Four of Bollywood’s most loved and incredibly talented singers, the ‘Pareshan’ girl Shalmali Kholgade, ‘Gulaabo’ girl Anusha Mani, ‘Yaar na mile’ fame Jasmine Sandlas and the youngest of all Akasa Singh of ‘India’s Raw Star’ fame, come together and take on a journey of a lifetime - cooking, doing radio shows and composing music on their way. They will not only just mingle with the people they meet, but also live in the same fashion as the locals wherever they go and perform fun tasks to get a taste of the real lives of women in the villages of India. Among many, the biggest challenge these singers have to face will be bringing out the raw, real, and inspiring side of these women with the songs they will be composing on the go.

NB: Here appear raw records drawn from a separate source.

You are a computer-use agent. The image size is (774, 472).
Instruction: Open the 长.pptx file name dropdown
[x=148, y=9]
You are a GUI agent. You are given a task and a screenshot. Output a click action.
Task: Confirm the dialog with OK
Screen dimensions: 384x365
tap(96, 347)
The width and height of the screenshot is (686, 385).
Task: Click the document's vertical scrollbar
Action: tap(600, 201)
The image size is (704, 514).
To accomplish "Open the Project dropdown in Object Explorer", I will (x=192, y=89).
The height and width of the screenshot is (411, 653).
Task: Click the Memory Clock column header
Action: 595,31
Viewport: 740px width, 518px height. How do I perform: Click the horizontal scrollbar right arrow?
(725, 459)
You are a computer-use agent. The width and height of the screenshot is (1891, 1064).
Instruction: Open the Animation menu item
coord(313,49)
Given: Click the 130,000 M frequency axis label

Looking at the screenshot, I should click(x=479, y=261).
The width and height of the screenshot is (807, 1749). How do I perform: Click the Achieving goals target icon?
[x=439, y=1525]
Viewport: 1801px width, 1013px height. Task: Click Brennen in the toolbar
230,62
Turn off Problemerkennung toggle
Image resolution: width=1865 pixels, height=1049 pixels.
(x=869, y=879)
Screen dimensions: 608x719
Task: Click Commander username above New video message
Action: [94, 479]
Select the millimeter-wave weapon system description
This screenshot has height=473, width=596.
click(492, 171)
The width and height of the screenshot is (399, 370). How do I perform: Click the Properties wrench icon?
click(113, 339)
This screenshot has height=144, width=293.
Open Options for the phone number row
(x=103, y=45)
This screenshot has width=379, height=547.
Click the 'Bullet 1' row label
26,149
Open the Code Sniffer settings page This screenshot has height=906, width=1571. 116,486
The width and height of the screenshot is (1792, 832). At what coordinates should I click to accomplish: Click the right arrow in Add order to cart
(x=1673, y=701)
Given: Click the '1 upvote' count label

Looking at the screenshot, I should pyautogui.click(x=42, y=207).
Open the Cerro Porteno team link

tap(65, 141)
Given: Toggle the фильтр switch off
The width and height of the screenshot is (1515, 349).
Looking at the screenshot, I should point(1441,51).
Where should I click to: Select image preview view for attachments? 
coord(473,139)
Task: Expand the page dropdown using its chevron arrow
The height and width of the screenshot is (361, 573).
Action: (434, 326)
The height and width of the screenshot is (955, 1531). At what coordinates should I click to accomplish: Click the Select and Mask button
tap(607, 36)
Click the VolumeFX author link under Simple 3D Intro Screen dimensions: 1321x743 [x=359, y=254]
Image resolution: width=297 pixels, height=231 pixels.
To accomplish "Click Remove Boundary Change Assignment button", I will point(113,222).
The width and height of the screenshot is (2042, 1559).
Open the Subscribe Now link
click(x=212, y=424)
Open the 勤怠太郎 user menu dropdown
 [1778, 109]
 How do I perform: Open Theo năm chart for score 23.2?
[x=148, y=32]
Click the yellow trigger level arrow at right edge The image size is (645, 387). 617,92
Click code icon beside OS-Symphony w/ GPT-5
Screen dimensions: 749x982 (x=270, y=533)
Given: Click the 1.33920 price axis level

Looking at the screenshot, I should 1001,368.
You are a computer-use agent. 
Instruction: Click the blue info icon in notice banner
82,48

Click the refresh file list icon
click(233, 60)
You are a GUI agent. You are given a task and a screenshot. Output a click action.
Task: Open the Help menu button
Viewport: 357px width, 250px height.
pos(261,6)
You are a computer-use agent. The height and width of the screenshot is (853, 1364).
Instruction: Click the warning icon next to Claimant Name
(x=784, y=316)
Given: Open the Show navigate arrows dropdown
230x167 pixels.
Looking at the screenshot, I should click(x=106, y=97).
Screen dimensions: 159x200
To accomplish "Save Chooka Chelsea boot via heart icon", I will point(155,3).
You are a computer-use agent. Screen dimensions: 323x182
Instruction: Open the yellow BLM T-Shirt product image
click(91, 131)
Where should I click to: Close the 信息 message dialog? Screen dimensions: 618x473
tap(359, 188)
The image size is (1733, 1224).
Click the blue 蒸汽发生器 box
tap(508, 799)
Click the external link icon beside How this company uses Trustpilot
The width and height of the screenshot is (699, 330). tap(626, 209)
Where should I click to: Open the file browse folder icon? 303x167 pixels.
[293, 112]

The show’s main focus is on showcasing female power, in saying ‘yes, we can’. Yet the format of the reality show remains a tricky ground as the four lead women should be able to empathize, bond, and translate onto the camera a camaraderie with the real heroines of the country who probably have never engaged with a TV camera. It is exactly this ruggedly feminine aspect of the show that should work with audiences currently spoilt for viewing choices across digital platforms. This show offers it all- original music for all music lovers, travel delights, and storytelling.
The show producers chose to make use of Bullet, for the girls to travel on, where they could have easily have had them riding on a Scooty instead. But they made sure they singers took classes for bike riding and used Bullet, as it would bring out an element of challenge, ruggedness and an assertion that these girls are of substances more than just mellifluous voices, and a willingness to stretch physical limits further. Not just the crew but even the guitarists and drummers chosen for the show are women.
Angels of Rock is definitely a tribute to the ever-growing spirit of Indian women and their legacy in a contemporary way and is absolutely worth a watch. The energy between the four is palpable and the enthusiasm infectious. Their trysts with bike riding strikes a chord with every girl who has struggled to move on beyond riding a bicycle. The way MTV and Sunsilk have come together to redefine the stereotypical dependent woman in daily soaps is truly admirable.
I’m absolutely in love with the show, and I hope you too don’t forget to catch it every Sunday at 8pm, on MTV India.